Concurrency & Multi-threading
This module demonstrates concurrent programming patterns and pitfalls.
Contents
| File | Topic | Key Concept |
|---|---|---|
src/atomic_ordering.cpp |
Atomic Operations | Memory ordering |
src/lock_free_queue.cpp |
Lock-Free Queue | SPSC queue |
src/openmp_basics.cpp |
OpenMP | Simple parallelization |
Key Concepts
Atomic Operations & Memory Ordering
std::atomic provides thread-safe operations with different memory ordering guarantees:
std::atomic<int> counter{0};
// Relaxed: no synchronization, just atomicity
counter.fetch_add(1, std::memory_order_relaxed);
// Acquire-Release: synchronizes with paired operations
flag.store(true, std::memory_order_release); // Writer
if (flag.load(std::memory_order_acquire)) {} // Reader
// Sequential Consistency: total order (default, slowest)
counter.fetch_add(1, std::memory_order_seq_cst);
When to use each:
relaxed: Counters, statistics (no ordering needed)acquire/release: Producer-consumer patternsseq_cst: When in doubt, or complex synchronization
Lock-Free Queue
Single-Producer Single-Consumer (SPSC) queue without locks:
template<typename T, size_t Capacity>
class SPSCQueue {
std::array<T, Capacity> buffer_;
alignas(64) std::atomic<size_t> head_{0};
alignas(64) std::atomic<size_t> tail_{0};
public:
bool push(const T& item) {
size_t tail = tail_.load(std::memory_order_relaxed);
size_t next = (tail + 1) % Capacity;
if (next == head_.load(std::memory_order_acquire)) {
return false; // Full
}
buffer_[tail] = item;
tail_.store(next, std::memory_order_release);
return true;
}
bool pop(T& item) {
size_t head = head_.load(std::memory_order_relaxed);
if (head == tail_.load(std::memory_order_acquire)) {
return false; // Empty
}
item = buffer_[head];
head_.store((head + 1) % Capacity, std::memory_order_release);
return true;
}
};
OpenMP
Simple parallelization with pragmas:
#include <omp.h>
// Parallel for loop
#pragma omp parallel for
for (int i = 0; i < n; ++i) {
process(data[i]);
}
// Reduction
int sum = 0;
#pragma omp parallel for reduction(+:sum)

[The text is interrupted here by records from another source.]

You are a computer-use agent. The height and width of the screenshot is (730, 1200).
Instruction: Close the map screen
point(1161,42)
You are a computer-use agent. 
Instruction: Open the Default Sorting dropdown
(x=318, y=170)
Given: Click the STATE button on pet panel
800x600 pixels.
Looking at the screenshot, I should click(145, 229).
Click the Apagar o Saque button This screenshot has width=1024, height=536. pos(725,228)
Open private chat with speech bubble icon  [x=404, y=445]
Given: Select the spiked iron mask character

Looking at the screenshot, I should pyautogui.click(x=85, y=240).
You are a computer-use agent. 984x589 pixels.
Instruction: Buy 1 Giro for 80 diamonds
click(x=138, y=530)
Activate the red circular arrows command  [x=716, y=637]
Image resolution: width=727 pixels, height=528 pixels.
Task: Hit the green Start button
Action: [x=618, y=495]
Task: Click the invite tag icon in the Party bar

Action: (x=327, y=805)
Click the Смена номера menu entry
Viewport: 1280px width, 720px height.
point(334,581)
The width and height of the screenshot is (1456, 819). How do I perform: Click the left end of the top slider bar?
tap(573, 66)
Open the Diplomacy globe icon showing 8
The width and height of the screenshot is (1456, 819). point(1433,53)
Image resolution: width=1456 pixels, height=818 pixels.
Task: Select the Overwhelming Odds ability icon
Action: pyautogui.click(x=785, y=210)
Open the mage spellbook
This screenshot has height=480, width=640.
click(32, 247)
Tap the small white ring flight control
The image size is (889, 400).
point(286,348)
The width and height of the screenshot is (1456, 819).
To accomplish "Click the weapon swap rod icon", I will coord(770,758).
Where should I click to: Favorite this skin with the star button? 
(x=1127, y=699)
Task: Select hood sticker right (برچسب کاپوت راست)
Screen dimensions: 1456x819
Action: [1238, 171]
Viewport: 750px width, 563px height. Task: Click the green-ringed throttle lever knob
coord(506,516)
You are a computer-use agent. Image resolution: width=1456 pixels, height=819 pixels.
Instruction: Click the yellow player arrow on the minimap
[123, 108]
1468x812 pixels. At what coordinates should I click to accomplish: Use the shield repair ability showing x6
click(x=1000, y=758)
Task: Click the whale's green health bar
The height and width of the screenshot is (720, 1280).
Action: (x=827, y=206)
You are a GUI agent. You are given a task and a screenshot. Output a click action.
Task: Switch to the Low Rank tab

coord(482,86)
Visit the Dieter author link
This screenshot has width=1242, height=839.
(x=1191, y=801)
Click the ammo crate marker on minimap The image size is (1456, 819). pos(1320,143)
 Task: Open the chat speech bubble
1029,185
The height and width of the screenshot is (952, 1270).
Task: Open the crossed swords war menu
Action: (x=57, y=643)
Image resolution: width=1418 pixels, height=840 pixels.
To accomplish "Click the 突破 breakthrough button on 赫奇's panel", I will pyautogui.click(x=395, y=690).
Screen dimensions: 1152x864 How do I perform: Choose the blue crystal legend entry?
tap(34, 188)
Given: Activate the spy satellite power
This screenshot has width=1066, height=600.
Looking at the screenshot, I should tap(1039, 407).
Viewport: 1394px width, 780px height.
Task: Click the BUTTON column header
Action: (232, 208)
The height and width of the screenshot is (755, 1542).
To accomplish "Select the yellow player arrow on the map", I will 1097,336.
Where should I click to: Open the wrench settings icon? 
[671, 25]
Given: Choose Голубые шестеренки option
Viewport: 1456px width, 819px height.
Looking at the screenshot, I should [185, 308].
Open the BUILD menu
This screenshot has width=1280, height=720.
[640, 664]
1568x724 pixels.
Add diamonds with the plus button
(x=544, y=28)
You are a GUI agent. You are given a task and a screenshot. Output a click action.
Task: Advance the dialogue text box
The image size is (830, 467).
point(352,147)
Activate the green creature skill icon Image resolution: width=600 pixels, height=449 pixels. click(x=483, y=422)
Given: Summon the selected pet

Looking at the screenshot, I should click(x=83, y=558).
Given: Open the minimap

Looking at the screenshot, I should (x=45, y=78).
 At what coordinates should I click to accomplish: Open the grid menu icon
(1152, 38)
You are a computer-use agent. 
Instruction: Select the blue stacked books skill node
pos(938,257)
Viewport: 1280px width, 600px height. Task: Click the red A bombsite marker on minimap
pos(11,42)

for (int i = 0; i < n; ++i) {
sum += data[i];
}
// Set thread count
omp_set_num_threads(4);
Common Pitfalls
False Sharing
Threads modifying adjacent memory cause cache invalidation:
// Bad: counters share cache line
struct Counters {
int a, b, c, d; // All on same cache line
};
// Good: pad to cache line
struct Counters {
alignas(64) int a;
alignas(64) int b;
alignas(64) int c;
alignas(64) int d;
};
Data Races
Use ThreadSanitizer to detect:
cmake --preset=tsan
cmake --build build/tsan
./build/tsan/your_test
Running Benchmarks
cmake --preset=release
cmake --build build/release
./build/release/examples/05-concurrency/bench/atomic_bench
./build/release/examples/05-concurrency/bench/lock_free_bench
./build/release/examples/05-concurrency/bench/openmp_bench
Thread Scaling
Test scaling efficiency:
# Run with different thread counts
OMP_NUM_THREADS=1 ./openmp_bench
OMP_NUM_THREADS=2 ./openmp_bench
OMP_NUM_THREADS=4 ./openmp_bench
OMP_NUM_THREADS=8 ./openmp_bench
Ideal scaling: 2 threads = 2x speedup, 4 threads = 4x speedup
Real-world factors limiting scaling:
- Amdahl's Law (serial portions)
- Memory bandwidth
- Cache contention
- False sharing